▸ DATASET CONTENT
((

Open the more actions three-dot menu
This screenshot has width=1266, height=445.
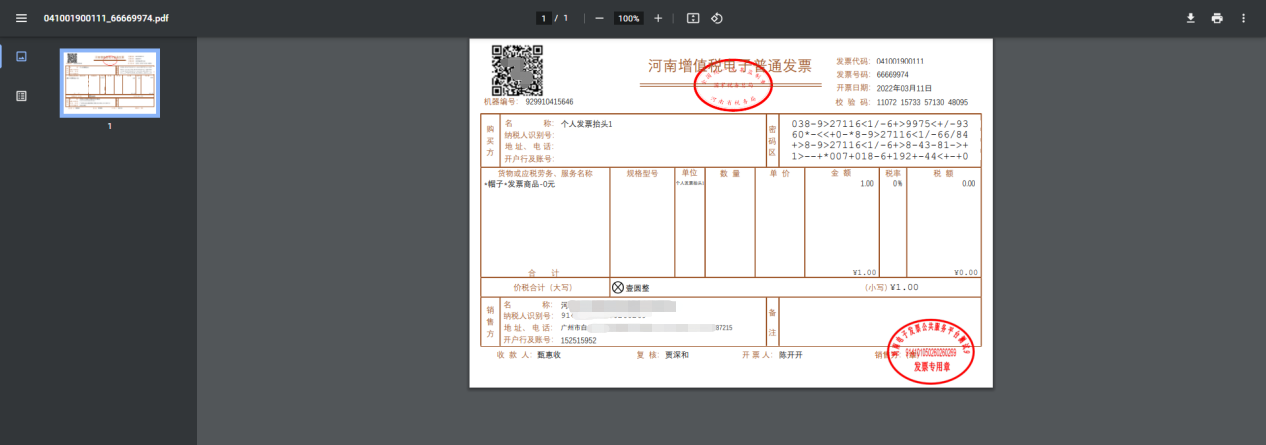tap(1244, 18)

))
((

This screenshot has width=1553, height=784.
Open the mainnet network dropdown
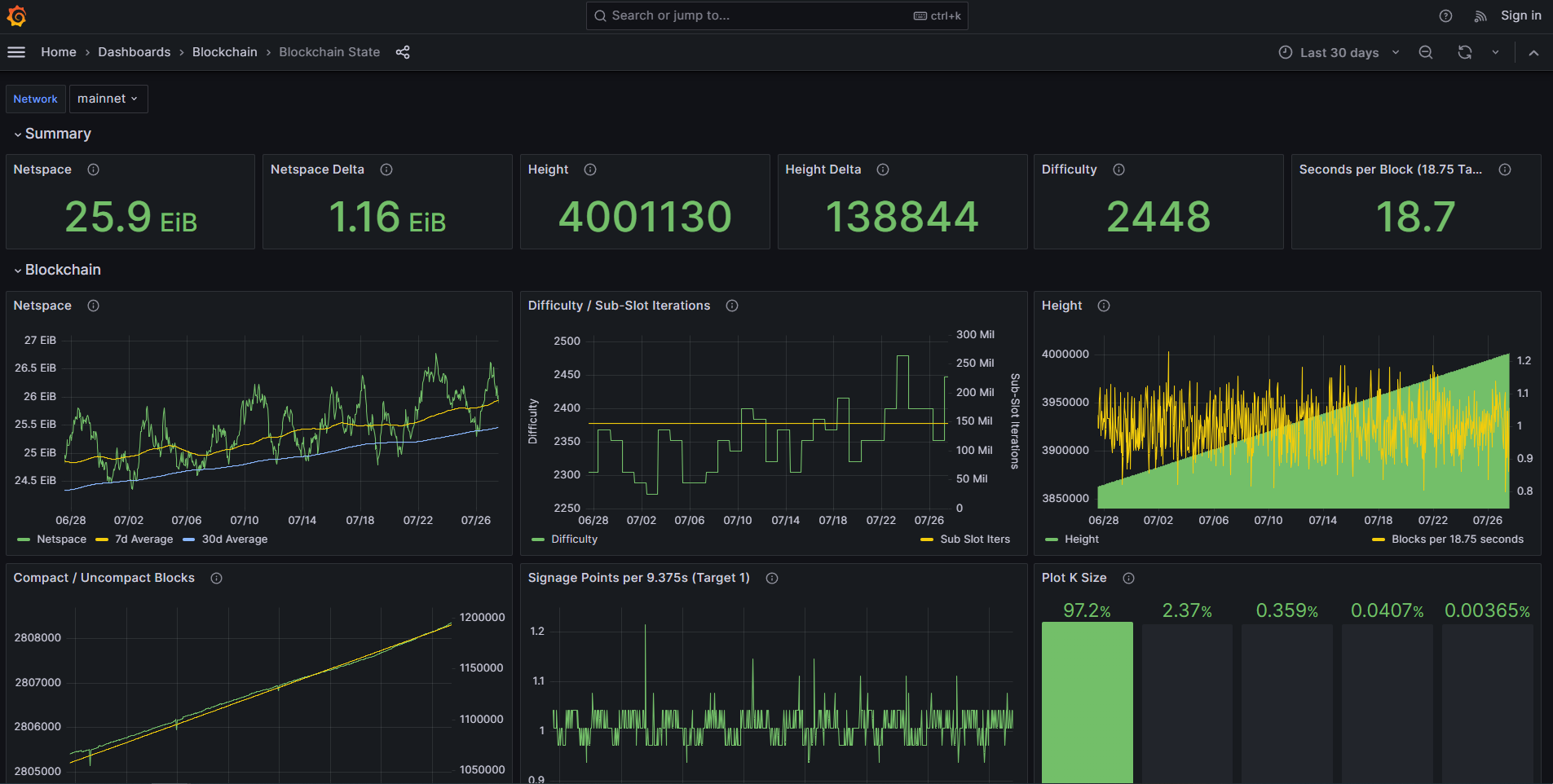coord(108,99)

))

Rewrite the material from the line that has "Open the more actions three-dot menu" through the line that has "tap(1244, 18)", with "three-dot" changed to "vertical-dots" and nothing else altered. Give only those lines and omit the pictures.

Open the more actions vertical-dots menu
This screenshot has width=1266, height=445.
tap(1244, 18)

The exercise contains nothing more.